Breathless Instant Review: Twin Cities Live

By Brian Lambert

After a gestation period longer than an African elephant —and with a hell of a lot more research—Twin Cities Live, a.k.a. KSTP-TV's "new Steve and Sharon show . . . without Steve and Sharon" . . . debuted a couple hours ago. In gotta tell ya, I've been hearing about this thing for so long I half expected the new hosts, Rebekah Wood and John Hanson, to get a Lifetime Achievement Award on day one. (If I'm not mistaken, it was late 2005 that word first leaked that the Hubbards were reviving a live local afternoon show.)

Since I bear no resemblance whatsoever to the show's intended audience (other than being awake and within range of TV at 3 in the afternoon), I'm sure you are dying to hear what I thought.

It was OK. But then I had what might be called low expectations.
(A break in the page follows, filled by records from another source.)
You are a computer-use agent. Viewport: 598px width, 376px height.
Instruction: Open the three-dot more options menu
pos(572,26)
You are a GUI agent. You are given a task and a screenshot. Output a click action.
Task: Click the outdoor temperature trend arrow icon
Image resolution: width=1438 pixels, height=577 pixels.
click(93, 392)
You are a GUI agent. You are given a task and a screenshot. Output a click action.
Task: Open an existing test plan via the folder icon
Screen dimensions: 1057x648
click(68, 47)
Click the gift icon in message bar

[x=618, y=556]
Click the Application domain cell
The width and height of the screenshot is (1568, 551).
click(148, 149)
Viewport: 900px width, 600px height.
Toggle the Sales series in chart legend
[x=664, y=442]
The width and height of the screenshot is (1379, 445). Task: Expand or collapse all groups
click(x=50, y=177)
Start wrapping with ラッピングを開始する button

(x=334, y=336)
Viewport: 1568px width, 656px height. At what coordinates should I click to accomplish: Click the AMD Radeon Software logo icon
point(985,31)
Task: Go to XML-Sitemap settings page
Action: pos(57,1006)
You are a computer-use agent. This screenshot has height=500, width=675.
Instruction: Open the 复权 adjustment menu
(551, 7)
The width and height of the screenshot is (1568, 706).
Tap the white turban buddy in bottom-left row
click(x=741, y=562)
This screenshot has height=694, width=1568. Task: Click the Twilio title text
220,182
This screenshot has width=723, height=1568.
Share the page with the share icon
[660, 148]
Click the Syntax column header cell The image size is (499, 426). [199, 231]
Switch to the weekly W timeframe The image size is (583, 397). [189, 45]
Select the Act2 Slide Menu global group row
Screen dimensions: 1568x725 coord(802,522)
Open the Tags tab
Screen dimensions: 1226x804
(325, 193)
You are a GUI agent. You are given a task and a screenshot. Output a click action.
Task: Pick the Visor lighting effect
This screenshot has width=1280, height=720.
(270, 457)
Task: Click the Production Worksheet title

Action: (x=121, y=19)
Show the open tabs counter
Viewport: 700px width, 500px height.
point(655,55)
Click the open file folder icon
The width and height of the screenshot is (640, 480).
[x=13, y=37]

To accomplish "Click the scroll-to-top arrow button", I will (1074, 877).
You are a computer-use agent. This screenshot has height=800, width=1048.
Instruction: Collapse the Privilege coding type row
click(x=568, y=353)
My take has been, "Swell, another non-variation on tips for cooking a $10 meal for six, and, 'Oh, goody!', knee-to-knee chats with touring diet book authors! But who'll do the Gary Lumpkin bit and jump off a thirty-foot tower into a dish of Jell-O?" (The target demo apparently loves masochistic guys who'll risk permanent spinal injury for an easy laugh.)

All that said, I give the Hubbards—TV boss Rob Hubbard, in particular—credit for doing what no other "local" TV station dares do: namely produce an hour of original television outside the established silos of 5–9 a.m. and Sunday mornings. (KARE's 10 a.m. weekday show, Showcase Minnesota is one of Gannett Inc.'s "advertainment" gimmicks where the diet authors, or whoever, pay to be interviewed by the station's host. Journalistically, there isn't a hell of a lot of difference between that and this, but then again, none of this has anything to do with journalism.)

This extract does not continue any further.